## HOW TO COMPLETE THIS TASK
Take the lines below between the one holding "Task: Click the blue Direxion symbol logo" and the one holding "Task: Click the .com", inclusive, and copy them exactly. Add nothing.
· · · · ·
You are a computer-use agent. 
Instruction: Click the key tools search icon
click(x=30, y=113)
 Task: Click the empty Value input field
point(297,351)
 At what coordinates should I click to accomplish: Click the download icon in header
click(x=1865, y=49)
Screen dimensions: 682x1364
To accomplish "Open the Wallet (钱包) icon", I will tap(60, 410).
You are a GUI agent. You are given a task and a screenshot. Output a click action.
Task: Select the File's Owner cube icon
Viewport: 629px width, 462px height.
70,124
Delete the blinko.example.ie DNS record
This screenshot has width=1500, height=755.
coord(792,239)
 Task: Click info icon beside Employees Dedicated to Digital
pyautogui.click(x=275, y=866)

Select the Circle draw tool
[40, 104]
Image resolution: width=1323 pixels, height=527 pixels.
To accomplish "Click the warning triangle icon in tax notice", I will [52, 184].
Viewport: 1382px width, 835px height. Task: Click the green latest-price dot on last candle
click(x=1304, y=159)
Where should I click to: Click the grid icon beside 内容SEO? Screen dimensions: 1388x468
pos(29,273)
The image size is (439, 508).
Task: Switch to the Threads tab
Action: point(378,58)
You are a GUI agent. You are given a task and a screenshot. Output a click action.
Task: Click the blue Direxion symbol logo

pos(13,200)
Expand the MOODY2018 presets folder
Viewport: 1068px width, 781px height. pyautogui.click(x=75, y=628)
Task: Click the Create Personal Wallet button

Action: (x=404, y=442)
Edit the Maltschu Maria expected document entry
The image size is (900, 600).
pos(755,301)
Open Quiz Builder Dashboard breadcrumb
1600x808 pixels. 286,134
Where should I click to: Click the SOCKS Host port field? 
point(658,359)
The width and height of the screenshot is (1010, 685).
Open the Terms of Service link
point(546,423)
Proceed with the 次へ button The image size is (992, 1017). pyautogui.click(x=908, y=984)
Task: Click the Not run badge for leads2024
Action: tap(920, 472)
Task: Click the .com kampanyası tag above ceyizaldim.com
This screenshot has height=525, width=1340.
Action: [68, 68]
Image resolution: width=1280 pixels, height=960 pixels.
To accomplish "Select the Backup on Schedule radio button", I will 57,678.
· · · · ·
## ANSWER TO THIS EXERCISE
Task: Click the blue Direxion symbol logo

pos(13,200)
Expand the MOODY2018 presets folder
Viewport: 1068px width, 781px height. pyautogui.click(x=75, y=628)
Task: Click the Create Personal Wallet button

Action: (x=404, y=442)
Edit the Maltschu Maria expected document entry
The image size is (900, 600).
pos(755,301)
Open Quiz Builder Dashboard breadcrumb
1600x808 pixels. 286,134
Where should I click to: Click the SOCKS Host port field? 
point(658,359)
The width and height of the screenshot is (1010, 685).
Open the Terms of Service link
point(546,423)
Proceed with the 次へ button The image size is (992, 1017). pyautogui.click(x=908, y=984)
Task: Click the Not run badge for leads2024
Action: tap(920, 472)
Task: Click the .com kampanyası tag above ceyizaldim.com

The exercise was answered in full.